Arif terus bicara kepada kakaknya, ia yakin kalau setiap kata yang di ucapkan Arif masih bisa di dengar oleh kakaknya meski tubuhnya tak sadarkan diri.
Waktu sudah sangat larut, tanpa di sadari pun Arif tertidur di samping kakaknya sehabis bicara banyak dan tak jelas.
****
Pagi-pagi sekali Arif sudah bangun, ia bergegas berangkat untuk kerja dan memberitahu suster yang berjaga saat itu untuk mengawasi Gema selama ia pergi bekerja.
Meski banyak hal aneh sudah terjadi pada dirinya, tapi bisa mendapatkan suster dan pelayanan yang baik dari rumah sakit ini adalah hal paling menyenangkan bagi Arif saat ini.
****
Nana masih melamun di ruang tamunya, sejak dari pagi sampai matahari sudah ada di atas kepala, ia masih masih terus memikirkan kejadian kemarin.
"Mikirin apa sih Na?" Tanya ayah Nana lalu duduk di sampingnya dan membawa beberapa cemilan.
"Loh, ayah nggak kerja?" Kaget Nana menyadari kehadiran ayahnya.
"Ya ayah mah libur kalo weekend nggak kaya kamu" jawab ayah Nana sambil mengunyah.
"Oh iya ya, kan kalo restoran tutup tar orang-orang nggak bisa makan yah"
"Bisa masak sendiri ayah mah nggak meski ke restoran mahal kamu"
"Apa sih yah orang murah"
Ayah Nana tertawa kecil, anak gadisnya ini selalu saja terlihat seperti anak-anak baginya.
"Kamu mikirin apa? Dari tadi pagi ayah liatin ngelamun terus" tanya ayah Nana lagi.
"Yah" Nana menatap ayahnya lekat kali ini.
"Kenapa?"
"Ayah percaya sama yang namanya kutukan nggak?"
"Kamu ngapain nanyain soal kaya gitu?"
"Ayah jawab aja"
"Percaya nggak percaya sih"
"Kok gitu yah?" Heran Nana
"Ayah cuma mikir aja, kalau ternyata yang namanya kutukan itu emang nyata, pasti ada caranya buat bikin kutukan itu hilang kan? terus akhirnya kutukan itu di batalkan lalu hilang dan kita juga sampai mikir kalau kutukan itu nggak ada sama sekali"
"Nggak salah aku bangga punya ayah kaya ayah" puji Nana, ia sangat kagum.
"Kamu kenapa sih? Bikin ayah malu aja" ucap Ayah Nana tersipu malu.
"Aku rasa, aku sama Arif kena kutuk deh yah"
"Kena kutuk apa?"
"Aku juga nggak tau yah, tapi pas denger jawaban ayah bikin aku ngerti sekarang"
"Kamu mau batalin kutukannya maksud kamu?" Tanya ayah Nana bingung.

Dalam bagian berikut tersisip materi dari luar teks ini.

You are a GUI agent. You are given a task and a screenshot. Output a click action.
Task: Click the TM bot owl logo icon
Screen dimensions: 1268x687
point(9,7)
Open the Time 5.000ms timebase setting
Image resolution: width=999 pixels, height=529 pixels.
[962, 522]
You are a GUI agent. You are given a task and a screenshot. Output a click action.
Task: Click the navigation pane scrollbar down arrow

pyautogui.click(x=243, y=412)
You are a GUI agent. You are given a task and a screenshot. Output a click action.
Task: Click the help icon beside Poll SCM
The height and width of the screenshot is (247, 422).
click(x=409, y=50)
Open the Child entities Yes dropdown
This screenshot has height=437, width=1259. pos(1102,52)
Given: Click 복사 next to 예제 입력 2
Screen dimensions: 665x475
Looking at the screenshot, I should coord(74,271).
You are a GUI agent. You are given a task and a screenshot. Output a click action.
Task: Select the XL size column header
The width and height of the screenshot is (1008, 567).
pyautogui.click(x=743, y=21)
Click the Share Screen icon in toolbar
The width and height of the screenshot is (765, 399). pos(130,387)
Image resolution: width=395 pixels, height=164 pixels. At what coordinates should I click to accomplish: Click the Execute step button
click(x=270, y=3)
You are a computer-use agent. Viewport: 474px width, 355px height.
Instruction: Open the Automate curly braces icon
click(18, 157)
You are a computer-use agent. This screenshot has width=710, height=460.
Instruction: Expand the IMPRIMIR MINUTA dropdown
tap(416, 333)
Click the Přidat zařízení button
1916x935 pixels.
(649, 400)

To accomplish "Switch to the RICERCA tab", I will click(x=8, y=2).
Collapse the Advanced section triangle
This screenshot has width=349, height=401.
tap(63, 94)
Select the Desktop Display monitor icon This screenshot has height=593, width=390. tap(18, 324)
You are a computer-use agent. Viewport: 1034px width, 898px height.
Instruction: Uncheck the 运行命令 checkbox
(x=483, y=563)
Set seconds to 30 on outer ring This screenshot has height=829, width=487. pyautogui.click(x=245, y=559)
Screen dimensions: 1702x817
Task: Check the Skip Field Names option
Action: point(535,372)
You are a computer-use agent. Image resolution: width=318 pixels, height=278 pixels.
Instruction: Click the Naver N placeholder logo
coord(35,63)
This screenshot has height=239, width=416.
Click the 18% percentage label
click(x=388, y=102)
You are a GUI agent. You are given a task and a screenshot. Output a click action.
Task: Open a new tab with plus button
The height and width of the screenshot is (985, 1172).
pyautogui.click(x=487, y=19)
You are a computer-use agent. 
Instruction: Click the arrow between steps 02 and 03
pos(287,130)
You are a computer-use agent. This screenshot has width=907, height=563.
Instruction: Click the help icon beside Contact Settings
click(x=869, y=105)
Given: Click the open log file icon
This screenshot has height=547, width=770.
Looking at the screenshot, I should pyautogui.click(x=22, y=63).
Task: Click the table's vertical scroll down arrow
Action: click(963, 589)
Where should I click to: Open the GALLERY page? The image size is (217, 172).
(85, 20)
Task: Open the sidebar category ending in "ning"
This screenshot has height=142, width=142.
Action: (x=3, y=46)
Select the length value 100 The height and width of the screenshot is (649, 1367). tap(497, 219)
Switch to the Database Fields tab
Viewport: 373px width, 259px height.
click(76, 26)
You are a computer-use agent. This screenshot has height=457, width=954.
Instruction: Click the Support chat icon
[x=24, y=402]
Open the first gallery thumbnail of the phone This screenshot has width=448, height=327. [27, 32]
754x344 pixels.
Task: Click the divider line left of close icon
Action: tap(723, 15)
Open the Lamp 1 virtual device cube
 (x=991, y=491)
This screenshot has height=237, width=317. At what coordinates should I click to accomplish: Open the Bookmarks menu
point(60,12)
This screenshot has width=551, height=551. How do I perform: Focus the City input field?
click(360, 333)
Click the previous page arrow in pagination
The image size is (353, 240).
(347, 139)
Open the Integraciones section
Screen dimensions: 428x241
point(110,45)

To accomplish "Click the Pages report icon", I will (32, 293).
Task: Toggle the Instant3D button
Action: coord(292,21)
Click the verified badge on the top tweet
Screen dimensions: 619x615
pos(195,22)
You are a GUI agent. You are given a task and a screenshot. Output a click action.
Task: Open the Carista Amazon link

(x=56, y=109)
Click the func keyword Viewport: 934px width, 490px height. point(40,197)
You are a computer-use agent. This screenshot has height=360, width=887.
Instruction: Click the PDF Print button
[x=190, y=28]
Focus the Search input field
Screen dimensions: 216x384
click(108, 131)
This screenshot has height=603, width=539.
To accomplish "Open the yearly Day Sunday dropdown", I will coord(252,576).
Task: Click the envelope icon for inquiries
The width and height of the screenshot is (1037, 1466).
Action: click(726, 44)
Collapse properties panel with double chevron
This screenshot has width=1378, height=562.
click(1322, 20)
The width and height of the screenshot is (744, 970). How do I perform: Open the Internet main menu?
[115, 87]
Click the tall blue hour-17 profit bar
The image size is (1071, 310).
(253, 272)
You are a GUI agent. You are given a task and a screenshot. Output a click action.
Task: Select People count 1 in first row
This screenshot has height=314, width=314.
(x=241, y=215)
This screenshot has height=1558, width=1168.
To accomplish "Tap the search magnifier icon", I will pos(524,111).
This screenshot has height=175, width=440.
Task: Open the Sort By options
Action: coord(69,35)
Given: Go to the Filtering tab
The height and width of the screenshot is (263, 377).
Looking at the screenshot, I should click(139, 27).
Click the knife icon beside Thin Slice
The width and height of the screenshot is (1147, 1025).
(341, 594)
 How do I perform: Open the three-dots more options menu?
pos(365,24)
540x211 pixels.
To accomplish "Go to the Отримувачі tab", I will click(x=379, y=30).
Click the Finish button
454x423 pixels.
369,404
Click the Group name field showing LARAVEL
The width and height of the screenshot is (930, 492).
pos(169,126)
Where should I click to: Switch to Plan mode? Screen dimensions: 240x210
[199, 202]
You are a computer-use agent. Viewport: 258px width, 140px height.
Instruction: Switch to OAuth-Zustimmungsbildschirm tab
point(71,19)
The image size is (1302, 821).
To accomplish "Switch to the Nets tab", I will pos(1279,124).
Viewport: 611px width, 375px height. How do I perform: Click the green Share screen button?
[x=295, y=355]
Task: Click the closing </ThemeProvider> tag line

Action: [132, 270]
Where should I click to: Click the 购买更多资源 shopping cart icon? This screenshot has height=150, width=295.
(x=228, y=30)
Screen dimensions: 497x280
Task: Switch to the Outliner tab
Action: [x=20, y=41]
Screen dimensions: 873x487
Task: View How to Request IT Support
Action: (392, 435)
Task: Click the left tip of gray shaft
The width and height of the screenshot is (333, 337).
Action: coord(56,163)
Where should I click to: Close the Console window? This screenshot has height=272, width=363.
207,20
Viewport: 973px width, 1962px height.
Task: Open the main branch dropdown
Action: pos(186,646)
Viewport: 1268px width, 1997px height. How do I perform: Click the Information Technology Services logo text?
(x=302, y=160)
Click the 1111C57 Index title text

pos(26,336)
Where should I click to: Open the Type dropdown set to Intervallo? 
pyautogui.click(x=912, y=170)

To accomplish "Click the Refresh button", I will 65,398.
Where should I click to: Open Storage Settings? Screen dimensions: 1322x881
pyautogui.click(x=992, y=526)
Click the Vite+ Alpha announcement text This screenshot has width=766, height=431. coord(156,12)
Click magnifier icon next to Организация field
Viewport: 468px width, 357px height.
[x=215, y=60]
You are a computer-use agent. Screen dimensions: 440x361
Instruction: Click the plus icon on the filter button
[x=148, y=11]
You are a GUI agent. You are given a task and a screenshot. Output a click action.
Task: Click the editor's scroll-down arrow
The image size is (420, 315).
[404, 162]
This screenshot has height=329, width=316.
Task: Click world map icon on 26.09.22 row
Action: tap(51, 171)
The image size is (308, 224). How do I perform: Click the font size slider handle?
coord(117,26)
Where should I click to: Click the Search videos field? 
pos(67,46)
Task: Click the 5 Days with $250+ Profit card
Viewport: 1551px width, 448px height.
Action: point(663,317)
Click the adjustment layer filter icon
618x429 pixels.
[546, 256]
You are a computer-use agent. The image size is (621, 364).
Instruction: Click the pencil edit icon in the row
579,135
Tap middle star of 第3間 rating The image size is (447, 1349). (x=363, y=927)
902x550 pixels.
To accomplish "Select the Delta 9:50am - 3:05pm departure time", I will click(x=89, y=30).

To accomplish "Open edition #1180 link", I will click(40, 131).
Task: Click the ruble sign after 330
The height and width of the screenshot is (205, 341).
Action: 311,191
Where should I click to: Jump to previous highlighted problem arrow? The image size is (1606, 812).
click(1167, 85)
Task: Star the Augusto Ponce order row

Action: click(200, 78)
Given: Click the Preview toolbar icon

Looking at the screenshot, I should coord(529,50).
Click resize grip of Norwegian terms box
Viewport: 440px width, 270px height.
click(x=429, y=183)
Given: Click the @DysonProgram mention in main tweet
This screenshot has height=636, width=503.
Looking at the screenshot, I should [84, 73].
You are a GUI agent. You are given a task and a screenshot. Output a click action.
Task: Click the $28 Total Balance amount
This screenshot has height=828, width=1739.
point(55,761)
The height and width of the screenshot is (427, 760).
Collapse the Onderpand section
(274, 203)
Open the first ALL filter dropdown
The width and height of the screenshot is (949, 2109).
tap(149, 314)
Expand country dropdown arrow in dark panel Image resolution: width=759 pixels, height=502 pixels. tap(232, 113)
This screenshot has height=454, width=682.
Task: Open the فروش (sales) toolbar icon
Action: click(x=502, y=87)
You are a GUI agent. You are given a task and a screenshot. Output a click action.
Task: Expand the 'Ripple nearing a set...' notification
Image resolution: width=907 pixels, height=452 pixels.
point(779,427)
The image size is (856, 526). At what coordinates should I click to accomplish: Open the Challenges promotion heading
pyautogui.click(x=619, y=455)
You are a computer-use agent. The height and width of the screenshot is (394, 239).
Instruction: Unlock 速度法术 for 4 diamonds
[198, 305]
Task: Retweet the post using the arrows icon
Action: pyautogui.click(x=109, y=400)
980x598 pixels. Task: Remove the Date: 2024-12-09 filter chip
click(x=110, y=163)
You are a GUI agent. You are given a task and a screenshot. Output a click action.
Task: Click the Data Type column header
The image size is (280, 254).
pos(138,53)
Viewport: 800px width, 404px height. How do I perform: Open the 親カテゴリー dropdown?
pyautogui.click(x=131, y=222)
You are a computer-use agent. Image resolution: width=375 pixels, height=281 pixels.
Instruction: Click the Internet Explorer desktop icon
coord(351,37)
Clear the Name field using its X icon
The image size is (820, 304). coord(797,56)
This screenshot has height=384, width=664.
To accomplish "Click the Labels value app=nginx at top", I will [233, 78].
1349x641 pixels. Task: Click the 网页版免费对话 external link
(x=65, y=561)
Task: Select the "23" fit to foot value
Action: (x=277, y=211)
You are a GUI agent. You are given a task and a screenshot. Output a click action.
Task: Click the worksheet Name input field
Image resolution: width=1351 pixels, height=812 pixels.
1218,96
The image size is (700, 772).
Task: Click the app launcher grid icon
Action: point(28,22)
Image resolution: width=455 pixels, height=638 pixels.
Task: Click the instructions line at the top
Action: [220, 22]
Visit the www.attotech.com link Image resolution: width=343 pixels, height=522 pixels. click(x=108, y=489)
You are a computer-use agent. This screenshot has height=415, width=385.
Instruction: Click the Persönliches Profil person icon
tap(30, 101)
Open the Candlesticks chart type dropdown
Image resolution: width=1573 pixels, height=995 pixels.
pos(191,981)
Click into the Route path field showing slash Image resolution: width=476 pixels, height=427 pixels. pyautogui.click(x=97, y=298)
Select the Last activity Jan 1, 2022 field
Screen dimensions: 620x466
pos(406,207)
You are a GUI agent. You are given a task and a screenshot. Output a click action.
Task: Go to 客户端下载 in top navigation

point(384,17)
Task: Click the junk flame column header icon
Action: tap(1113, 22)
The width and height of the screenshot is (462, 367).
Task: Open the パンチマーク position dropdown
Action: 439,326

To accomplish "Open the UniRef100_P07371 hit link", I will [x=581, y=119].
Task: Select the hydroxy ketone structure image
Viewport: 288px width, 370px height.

"Iya yah" ucap Nana semangat.
"Mending kamu batalin kutukannya sambil berangkat kerja deh, liat tuh udah jam berapa?"
Nana melirik jam dinding yang ada di sana, ia sangat terkejut ternyata sudah jam setengah satu siang. Ia masuk kerja jam dua siang, sedangkan perjalannya saja bisa sampai satu jam ke tempat kerja.
"Ya ampun, untung ayah ingetin aku" kaget Nana.
"Yaudah sono siap-siap, nanti kena potong gaji" ledek ayah Nana.
"Idih, emang tempat kerja ayah suka potong gaji, aku sih nggak ada potong gaji segala" jawab Nana tak mau kalah.
"Yang penting Gedean ayah gajinya"
"Iya iya, tau deh yang gajinya Gede"
"Yaudah, sana" suruh ayah Nana lagi.
"Ibu mana?" Tanya Nana yang tidak melihat ibunya sejak tadi.
"Lagi di rumah sebelah, katanya tetangga kita abis lahiran"
"Oh gitu, kasih tau ibu ya kalo aku udah berangkat kerja yah"
"Iya iya siap"
Muahhh! Ciuman tipis Nana layangkan di pipi kiri ayahnya, lalu pergi bersiap siap.
"Makasih ya yah sarannya" ucap Nana.
****
Nana datang tiga puluh menit lebih awal, untung saja jalanan tidak macet karena hari ini ia meminjam mobil ayahnya untuk berangkat kerja.
"Sorry gua telat!!!" Seru Nana masuk dengan terburu buru.
"Santai kali Na, manager kita kan lagi libur" sahut Malik salah satu teman kerja Nana.
"Dateng juga lo akhirnya" sahut Arif melihat kedatangan Nana.
"Iya ya sorry, tadi kebanyakan ngobrol gue sama ayah gue"
"Hari ini bantuin masak Na, kasir sama waiter biar si Bara sama yudis aja"
"Oke lah, gue juga jadi bisa cerita sesuatu sama lo"
"Cerita apaan?" Tanya Arif, meski tangannya sibuk meracik makanan.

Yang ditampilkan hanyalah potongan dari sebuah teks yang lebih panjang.